Paperback: 320 pages
Publisher: Futura Publications (Aug 1986)
I've been trying to work out how best to describe this book. It's squarely in the middle of Science Fantasy rather than the more purist Science Fiction, being full of far-future strangeness and mythic figures (including the godlike Starquin, and his agents on Earth the Dedos who might as well be angels or djinni).
At one point I found myself considering James Branch Cabell as a sort of analogy. But that's possibly because one of the three main protagonists is named Manuel, and Cabell's Tale of Manuel does resonate. At other times, I was reminded of Cordwainer Smith's work.
Right, to the setting. Well, I think it's the far future, but quite how far is another matter. There's certainly an Earth, and it's presumably ours, and a long time in its past there was star travel, but now there isn't any more. But the problem is, the past of this future isn't our present - it's so far away that we appear to have vanished down a crack. But anyway, Manuel dwells in an Argentinian coastal village (clue gleaned from book 2), where the weather includes such interesting features as winds of un-oxygenated air. And he's one of the ones adapted to this - he has a chest that would make an Andean jealous.
And then, not far away, is one of the Domes that contain the True Humans (Manuel is a Wild Human). Except the True Humans have been in genetic danger for quite a long time now, and are now permanently neotenous, giant babies living their entire lives plugged into a virtual reality. A tiny number of adults look after them, but these guardians are slowly dying out themselves.
And somehow it happens that Manuel, Zozula (a guardian whose wife has recently died) and one of the neotenous creatures (called The Girl) end up on a quest to find a reservoir of true-breeding True Humans, so that some solution can be found to the problem. Their quest leads through love and loss and ... well, a psychical consensus known as the Celestial Locomotive at one point. It's a bit picaresque, but all in all rather wonderful, in an unusual way.

::::

Required tasks
[A] Answer these from the review:
(i) Which publisher issued the book?
(ii) What is the name of the neotenous creature who joins the quest?
(iii) Whose agents on Earth are the Dedos?
[B] Please copy the part of the review starting with "Paperback: 320 pages" and going on through "angels or djinni).", word for word.

Data excerpts
::::

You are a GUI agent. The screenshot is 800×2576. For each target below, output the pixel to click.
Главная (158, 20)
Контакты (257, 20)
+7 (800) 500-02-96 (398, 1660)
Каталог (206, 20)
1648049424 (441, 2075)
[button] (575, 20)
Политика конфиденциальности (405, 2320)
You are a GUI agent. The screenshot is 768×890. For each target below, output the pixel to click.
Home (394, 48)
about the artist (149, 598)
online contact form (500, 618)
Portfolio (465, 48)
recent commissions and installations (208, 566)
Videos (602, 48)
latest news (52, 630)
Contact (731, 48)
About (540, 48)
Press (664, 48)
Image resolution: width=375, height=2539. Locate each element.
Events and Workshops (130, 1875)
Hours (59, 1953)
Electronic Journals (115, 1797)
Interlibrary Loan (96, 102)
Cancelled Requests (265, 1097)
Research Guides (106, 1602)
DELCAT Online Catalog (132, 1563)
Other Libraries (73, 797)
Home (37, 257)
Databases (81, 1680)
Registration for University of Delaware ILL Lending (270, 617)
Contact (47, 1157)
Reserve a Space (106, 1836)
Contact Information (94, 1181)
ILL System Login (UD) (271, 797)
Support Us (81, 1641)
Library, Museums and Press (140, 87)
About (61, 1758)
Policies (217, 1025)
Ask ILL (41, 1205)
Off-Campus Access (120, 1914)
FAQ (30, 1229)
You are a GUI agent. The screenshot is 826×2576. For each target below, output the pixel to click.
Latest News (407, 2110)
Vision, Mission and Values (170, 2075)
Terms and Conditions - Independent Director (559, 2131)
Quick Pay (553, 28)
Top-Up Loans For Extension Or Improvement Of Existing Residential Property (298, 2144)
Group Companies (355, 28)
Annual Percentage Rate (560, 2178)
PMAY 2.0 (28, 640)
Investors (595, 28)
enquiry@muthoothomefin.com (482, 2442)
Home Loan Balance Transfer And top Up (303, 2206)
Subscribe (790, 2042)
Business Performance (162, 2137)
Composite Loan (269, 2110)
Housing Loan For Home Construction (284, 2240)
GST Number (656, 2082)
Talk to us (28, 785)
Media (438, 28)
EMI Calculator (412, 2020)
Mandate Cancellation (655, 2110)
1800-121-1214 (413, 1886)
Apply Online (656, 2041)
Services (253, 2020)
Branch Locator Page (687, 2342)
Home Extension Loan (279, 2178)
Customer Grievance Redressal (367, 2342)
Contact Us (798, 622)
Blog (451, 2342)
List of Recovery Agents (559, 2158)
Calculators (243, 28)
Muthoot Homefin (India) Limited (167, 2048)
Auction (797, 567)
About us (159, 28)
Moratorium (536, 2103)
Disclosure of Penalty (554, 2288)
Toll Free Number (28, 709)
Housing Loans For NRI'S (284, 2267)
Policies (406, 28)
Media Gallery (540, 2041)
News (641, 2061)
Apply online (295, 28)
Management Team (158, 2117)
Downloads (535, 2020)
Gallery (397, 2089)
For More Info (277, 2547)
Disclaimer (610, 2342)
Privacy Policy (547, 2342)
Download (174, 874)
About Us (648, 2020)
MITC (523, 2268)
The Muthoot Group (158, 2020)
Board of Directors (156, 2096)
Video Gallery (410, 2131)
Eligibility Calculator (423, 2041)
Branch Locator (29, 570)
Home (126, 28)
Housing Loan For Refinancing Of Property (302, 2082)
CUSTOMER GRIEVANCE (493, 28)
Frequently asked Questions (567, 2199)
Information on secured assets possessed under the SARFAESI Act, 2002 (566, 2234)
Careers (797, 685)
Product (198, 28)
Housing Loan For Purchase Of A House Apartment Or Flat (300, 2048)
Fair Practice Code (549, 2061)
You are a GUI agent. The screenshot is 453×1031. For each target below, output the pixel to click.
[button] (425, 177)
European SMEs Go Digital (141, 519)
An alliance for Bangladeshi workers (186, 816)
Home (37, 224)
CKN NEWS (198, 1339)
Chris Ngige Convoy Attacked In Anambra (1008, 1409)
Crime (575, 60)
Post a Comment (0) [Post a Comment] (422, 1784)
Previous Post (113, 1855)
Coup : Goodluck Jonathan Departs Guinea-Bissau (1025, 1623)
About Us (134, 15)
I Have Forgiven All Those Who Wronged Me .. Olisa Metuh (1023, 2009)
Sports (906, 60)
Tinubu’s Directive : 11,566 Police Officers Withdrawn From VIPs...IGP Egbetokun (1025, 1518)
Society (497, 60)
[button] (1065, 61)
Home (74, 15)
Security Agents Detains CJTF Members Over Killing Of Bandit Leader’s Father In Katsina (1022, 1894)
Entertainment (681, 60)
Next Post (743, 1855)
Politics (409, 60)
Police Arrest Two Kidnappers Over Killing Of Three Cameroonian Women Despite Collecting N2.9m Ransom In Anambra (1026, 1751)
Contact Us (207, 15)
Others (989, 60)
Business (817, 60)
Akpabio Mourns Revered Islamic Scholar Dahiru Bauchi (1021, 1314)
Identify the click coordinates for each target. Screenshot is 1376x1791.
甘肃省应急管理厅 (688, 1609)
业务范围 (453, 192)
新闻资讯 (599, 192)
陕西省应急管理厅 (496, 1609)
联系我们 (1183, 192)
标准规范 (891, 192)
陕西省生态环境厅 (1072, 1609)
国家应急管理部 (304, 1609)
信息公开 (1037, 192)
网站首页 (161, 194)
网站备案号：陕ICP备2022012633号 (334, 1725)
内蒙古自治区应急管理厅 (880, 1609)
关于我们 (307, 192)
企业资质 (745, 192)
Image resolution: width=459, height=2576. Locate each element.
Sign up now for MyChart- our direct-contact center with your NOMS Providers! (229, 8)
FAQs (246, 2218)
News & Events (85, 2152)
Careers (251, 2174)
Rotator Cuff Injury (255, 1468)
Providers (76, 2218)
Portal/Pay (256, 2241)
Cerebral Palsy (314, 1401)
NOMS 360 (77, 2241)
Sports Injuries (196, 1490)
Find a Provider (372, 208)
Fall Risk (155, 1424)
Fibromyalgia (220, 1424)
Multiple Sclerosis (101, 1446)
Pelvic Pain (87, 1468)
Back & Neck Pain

::::

Completed exercise
[A]
(i) Futura Publications
(ii) The Girl
(iii) Starquin's

[B]
Paperback: 320 pages
Publisher: Futura Publications (Aug 1986)
I've been trying to work out how best to describe this book. It's squarely in the middle of Science Fantasy rather than the more purist Science Fiction, being full of far-future strangeness and mythic figures (including the godlike Starquin, and his agents on Earth the Dedos who might as well be angels or djinni).